De fait, ces derniers mois, syndicats et élus du personnel ont fait état auprès de la direction d'un malaise au sein du personnel. Ils en veulent pour preuve l'augmentation des accidents du travail, avec un nombre de journées perdues passé de 86 en 2005 à 679 en 2007, pour 191 salariés. Et la hausse parallèle des congés sans solde, multipliés par quatre. Dès 2006, l'Inspection du travail avait écrit à la direction des ressources humaines pour signaler un non-respect de la durée journalière maximale du travail (12 heures), du repos journalier minimal (11 heures) et de l'accord d'entreprise sur la répartition de la durée du travail. Le courrier mentionnait l'alerte lancée par le médecin du travail concernant la situation de certains salariés prêts à "craquer". Son successeur note pour sa part que, sur 72 salariés vus entre janvier et mai 2008, 50 % connaissent des troubles du sommeil et 58 % un sentiment de mal-être ou de souffrance attribué au travail. Horaires et charge de travail ne sont pas seuls en cause.

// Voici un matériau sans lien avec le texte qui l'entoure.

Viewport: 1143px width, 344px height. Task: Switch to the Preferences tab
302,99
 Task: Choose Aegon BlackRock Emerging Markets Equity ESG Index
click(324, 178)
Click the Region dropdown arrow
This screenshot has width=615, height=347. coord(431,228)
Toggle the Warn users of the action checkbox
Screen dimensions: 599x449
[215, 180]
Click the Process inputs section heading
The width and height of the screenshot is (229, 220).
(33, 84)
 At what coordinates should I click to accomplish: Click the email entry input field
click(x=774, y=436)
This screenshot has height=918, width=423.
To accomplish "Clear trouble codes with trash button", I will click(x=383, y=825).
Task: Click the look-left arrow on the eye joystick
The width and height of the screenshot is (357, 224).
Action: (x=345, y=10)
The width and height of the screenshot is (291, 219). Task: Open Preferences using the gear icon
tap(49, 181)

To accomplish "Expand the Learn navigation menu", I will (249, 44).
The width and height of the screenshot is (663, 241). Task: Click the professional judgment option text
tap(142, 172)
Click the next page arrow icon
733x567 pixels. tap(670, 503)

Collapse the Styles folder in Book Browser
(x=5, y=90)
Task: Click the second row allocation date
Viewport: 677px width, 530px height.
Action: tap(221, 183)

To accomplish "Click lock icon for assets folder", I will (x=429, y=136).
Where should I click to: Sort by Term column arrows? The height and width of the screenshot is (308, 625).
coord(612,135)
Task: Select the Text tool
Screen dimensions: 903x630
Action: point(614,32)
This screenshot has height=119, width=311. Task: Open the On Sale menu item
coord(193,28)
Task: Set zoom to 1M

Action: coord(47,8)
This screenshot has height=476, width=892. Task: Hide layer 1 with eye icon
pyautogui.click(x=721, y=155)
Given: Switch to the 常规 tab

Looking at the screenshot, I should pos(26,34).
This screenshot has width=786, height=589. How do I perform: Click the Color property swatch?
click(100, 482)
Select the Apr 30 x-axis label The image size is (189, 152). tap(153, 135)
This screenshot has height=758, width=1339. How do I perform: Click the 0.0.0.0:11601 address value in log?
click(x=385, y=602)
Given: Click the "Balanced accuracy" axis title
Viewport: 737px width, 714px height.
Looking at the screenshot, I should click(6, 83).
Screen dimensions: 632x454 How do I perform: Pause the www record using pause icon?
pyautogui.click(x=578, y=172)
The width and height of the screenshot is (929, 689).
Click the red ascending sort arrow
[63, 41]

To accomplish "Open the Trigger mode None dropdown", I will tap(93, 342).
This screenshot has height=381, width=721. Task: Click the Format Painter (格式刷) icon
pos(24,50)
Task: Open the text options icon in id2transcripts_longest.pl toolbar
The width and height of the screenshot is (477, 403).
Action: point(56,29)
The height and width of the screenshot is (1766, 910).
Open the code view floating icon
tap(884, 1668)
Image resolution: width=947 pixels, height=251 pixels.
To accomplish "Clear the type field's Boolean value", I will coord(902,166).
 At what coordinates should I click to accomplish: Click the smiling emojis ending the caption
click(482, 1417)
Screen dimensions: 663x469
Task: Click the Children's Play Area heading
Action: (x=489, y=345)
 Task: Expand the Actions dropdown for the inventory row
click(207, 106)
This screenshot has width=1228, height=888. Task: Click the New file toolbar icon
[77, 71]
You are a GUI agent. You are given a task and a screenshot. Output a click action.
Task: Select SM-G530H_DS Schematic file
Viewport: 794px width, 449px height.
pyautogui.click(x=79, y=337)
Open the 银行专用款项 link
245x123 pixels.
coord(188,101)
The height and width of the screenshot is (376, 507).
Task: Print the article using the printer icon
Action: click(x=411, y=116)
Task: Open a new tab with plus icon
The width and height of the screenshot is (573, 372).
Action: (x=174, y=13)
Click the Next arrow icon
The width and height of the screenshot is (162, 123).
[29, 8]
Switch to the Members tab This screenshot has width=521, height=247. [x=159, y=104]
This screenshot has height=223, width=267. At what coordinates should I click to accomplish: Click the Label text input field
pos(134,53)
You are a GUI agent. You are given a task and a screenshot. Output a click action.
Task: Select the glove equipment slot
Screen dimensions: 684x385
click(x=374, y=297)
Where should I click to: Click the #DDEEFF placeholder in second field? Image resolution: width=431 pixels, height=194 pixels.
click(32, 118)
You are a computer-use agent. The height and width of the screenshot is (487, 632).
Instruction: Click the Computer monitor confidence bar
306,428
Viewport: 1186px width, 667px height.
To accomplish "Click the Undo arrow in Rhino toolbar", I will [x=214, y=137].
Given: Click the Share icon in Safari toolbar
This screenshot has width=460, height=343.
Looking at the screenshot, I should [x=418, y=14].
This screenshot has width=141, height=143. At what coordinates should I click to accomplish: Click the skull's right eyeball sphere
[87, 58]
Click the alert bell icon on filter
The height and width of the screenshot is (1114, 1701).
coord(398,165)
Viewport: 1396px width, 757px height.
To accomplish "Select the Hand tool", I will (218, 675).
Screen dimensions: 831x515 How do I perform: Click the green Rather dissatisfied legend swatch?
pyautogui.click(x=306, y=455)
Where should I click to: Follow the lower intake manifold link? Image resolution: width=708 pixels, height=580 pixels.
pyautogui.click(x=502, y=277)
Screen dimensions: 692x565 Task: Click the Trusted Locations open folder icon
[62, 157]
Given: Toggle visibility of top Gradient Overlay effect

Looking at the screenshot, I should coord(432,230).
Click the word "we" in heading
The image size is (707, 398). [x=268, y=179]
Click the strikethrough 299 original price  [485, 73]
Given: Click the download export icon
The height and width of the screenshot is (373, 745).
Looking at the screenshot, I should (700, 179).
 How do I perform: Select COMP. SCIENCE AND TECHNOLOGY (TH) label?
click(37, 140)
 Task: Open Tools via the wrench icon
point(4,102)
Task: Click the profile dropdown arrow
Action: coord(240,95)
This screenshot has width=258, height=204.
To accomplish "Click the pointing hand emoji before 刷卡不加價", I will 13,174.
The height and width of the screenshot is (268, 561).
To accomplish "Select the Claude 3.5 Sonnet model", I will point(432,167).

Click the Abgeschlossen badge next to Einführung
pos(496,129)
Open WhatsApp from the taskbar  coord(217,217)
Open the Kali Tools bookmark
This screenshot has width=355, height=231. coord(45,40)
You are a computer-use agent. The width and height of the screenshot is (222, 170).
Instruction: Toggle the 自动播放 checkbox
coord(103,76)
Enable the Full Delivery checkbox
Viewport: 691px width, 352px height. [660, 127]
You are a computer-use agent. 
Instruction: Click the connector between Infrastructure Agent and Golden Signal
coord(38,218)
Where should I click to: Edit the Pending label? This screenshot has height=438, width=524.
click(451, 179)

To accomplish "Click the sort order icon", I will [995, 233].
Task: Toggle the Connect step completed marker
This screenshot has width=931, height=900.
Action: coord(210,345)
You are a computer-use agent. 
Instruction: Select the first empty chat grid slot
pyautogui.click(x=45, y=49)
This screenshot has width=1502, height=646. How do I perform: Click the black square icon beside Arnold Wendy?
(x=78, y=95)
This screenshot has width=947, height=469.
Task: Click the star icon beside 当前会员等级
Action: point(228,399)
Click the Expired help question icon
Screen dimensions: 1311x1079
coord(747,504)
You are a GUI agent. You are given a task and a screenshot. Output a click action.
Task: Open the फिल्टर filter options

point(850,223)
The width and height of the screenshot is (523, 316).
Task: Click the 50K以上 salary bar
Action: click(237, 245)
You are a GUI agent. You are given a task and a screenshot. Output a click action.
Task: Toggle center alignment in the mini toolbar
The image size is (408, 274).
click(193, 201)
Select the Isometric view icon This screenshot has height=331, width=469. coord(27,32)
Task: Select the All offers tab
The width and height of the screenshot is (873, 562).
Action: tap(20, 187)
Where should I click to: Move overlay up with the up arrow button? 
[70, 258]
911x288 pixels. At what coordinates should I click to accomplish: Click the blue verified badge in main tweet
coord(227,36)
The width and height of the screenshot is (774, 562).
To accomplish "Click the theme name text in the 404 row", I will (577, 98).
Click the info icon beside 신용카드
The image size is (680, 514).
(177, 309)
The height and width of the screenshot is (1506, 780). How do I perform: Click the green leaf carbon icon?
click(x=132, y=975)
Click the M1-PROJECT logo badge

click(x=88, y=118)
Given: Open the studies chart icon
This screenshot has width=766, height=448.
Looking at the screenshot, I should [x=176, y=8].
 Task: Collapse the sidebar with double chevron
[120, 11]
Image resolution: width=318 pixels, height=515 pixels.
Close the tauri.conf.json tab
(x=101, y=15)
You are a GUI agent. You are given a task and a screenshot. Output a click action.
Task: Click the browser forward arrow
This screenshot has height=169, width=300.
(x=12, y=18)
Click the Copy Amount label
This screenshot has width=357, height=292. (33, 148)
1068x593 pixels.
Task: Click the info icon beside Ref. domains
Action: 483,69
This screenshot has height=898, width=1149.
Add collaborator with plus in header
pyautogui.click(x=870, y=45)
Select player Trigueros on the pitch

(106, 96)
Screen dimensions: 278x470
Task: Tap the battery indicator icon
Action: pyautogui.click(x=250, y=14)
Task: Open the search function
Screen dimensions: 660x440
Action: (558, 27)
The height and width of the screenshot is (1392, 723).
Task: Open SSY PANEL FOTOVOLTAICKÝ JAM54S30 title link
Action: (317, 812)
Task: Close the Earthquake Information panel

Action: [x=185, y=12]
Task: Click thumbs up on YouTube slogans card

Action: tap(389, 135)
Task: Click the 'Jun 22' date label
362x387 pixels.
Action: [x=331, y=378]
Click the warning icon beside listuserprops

De nombreux salariés témoignent d'atteintes à leur conscience professionnelle, parfois sous couvert de l'anonymat. Les effectifs limités voire insuffisants porteraient tort à la qualité de l'accueil qui fait la notoriété des Bluets. "Je n'ai plus le temps de traiter les bébés de façon équitable... Avec 19 petits, j'ai l'angoisse de ne pas les voir tous", confie Murielle Dallain, auxiliaire puéricultrice aux Bluets depuis trente-quatre ans. "Quand vous êtes surchargée, vous n'avez pas la même disponibilité", reconnaît une sage-femme, en précisant qu'elle n'a plus le même plaisir à venir au travail. Virginie Gossez, elle, souligne qu'avec 220 naissances par mois au lieu de 160 précédemment, "on peut en arriver à médicaliser l'accouchement, même quand les femmes ne le souhaitent pas". Elle craint que la tarification à l'activité génère des péridurales ou des césariennes non justifiées, apanage aujourd'hui des cliniques à but lucratif.

 

Première victoire

 

C'est donc tout autant pour le maintien de la vocation des Bluets que contre le risque de suppression de 20 emplois que les sections syndicales Sud et CGT se sont mobilisées depuis des mois : assemblées générales, sensibilisation du conseil d'administration (CA) censé entériner le plan social, création du comité de soutien, pétition, courriers à l'ARH, journée portes ouvertes... La mobilisation a payé. Aujourd'hui, le plan social a été suspendu. "Le CA a décidé en mars de soutenir le mouvement initié par les salariés avec le soutien des patientes", confirme Joëlle Boussard. Depuis, les élus du comité d'entreprise dénoncent des externalisations de postes et les départs non remplacés. Le sentiment d'une dégradation collective de la santé des salariés les a également conduits à prendre contact avec la permanence en souffrance au travail de la Dre Marie Pascual. Et, sur conseil du médecin du travail, le comité d'hygiène, de sécurité et des conditions de travail (CHSCT) a demandé un diagnostic à l'agence régionale pour l'amélioration des conditions de travail (Aract). Celui-ci devrait débuter en octobre.